TUAN MUDA SOMBONG

4 2 0
                                    

"Sampai aku menikah."

Kinan terkekeh. "Dan setelah itu kau akan mengirimku kembali pada Lusi? Lagian, kenapa kau tidak melakukannya bersama calon istrimu. Kenapa harus mencari kepuasan dari wanita lain?" Apa di dunia ini tidak ada lelaki baik yang setia pada satu wanita saja?

"Dia wanita baik-baik! Aku tidak akan menyentuhnya sebelum pernikahan." Kenyataannya Alva memang tidak ingin menyentuh Luna, bahkan tidak berencana memiliki keturunan dalam waktu dekat jika ia menikah.

"Kamu yakin, kamu orang pertama yang menyentuhnya?" celetuk Kinan. Senakal-nakalnya pria di depannya, ia tidak mau menikah dengan wanita bekas orang lain. Impian Kinan tentang pernikahan sepenuhnya hilang. Ia selalu berharap suatu hari akan menemukan lelaki yang akan menerima dia apa adanya,

"Apa maksudmu?" Alva menaikan suaranya. "Dia berasal dari keluarga terhormat. Dia punya banyak uang jadi dia tidak harus menjual diri
sepertimu." ucapan Kinan mengusik pikirannya. Bisa saja Luna pernah melakukannya dengan orang lain, mengingat hobinya yang suka berpesta dan pergi ke club malam.

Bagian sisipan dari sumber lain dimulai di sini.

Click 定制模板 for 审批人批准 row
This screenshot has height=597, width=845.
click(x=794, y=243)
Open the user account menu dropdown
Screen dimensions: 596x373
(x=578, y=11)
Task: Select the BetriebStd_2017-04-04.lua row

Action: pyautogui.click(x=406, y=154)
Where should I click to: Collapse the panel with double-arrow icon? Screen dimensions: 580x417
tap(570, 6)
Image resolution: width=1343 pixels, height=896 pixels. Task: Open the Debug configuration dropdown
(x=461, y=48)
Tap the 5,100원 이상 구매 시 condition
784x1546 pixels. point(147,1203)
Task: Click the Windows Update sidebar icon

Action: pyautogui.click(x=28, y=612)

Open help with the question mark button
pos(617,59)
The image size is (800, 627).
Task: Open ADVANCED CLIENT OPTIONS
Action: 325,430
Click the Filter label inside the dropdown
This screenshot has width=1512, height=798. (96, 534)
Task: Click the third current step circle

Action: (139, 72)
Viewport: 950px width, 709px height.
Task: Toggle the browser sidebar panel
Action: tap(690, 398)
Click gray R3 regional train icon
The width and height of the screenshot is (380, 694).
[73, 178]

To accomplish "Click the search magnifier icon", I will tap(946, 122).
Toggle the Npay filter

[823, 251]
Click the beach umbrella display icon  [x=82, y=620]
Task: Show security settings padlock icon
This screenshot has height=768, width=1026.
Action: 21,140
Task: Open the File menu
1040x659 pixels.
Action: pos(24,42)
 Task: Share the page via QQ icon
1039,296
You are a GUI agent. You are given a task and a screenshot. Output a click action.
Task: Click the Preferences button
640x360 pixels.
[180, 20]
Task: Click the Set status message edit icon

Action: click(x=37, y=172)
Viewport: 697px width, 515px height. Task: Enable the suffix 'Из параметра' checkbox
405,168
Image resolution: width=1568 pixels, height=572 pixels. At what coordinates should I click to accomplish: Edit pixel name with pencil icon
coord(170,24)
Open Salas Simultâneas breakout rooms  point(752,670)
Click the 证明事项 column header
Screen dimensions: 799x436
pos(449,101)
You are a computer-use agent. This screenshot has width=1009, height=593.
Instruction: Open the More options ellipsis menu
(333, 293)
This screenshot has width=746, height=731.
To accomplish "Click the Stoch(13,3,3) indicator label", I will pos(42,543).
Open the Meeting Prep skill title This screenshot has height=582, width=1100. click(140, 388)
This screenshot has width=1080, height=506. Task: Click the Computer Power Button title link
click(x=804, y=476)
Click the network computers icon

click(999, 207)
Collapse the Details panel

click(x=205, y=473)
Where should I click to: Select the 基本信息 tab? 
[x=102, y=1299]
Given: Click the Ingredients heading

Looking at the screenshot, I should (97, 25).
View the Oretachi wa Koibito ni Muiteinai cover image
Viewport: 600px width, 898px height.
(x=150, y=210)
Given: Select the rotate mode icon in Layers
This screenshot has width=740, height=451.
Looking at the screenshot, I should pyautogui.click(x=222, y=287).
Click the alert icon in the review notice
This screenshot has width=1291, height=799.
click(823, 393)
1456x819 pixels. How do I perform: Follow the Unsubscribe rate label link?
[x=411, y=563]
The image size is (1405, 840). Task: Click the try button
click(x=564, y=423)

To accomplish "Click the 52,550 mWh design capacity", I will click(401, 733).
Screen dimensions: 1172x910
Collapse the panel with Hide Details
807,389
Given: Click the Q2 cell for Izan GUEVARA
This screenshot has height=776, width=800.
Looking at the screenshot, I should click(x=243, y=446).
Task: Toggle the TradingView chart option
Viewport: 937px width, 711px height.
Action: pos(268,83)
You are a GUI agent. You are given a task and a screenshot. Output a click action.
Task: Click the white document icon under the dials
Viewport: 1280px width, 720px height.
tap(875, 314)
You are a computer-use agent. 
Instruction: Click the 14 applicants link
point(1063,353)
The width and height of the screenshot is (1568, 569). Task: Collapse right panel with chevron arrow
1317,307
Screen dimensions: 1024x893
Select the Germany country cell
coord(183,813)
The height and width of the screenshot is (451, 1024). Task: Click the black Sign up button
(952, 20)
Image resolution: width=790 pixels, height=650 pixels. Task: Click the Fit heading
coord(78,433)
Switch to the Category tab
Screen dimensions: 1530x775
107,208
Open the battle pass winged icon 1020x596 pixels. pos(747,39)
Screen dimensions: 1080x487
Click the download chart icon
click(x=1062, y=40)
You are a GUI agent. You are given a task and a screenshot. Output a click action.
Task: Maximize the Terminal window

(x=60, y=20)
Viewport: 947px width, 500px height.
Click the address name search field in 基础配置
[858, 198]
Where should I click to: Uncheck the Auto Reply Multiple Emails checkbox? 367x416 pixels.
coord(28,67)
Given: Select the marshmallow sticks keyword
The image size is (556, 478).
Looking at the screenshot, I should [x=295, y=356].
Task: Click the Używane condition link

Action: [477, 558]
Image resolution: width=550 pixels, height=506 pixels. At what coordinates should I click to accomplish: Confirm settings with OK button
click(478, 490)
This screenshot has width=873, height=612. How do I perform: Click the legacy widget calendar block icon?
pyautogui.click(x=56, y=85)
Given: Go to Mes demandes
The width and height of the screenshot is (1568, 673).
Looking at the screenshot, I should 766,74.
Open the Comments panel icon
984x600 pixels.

"Iya, kau benar," gumam KInan. Ucapan Alva seperti belati tajam yang langsung menusuk hatinya. Matanya mulai terasa panas. "Aku miskin, aku melakukan apapun demi uang. Aku wanita hina!" Kinan menunjuk dirinya sendiri. "Tapi bukan berarti kau bebas menghinaku seperti itu."

"Aku pikir orang sepertimu sudah tidak mementingkan tentang harga diri." Dengan santai Alva mengambil gelas berisi kopi di meja. Meminumnya.

"Bagaimana aku bisa percaya padamu kalau kau tidak akan mengirimku kembali ke tempat itu setelah kau menikah?" tanya Kinan mengalihkan pembicaraan. Orang ini sangat arogan, tapi jika Alva saru-satunya jalan menuju kebebasan, ia akan menghadapinya. Berdoa saja, semoga ucapannya bisa dipegang.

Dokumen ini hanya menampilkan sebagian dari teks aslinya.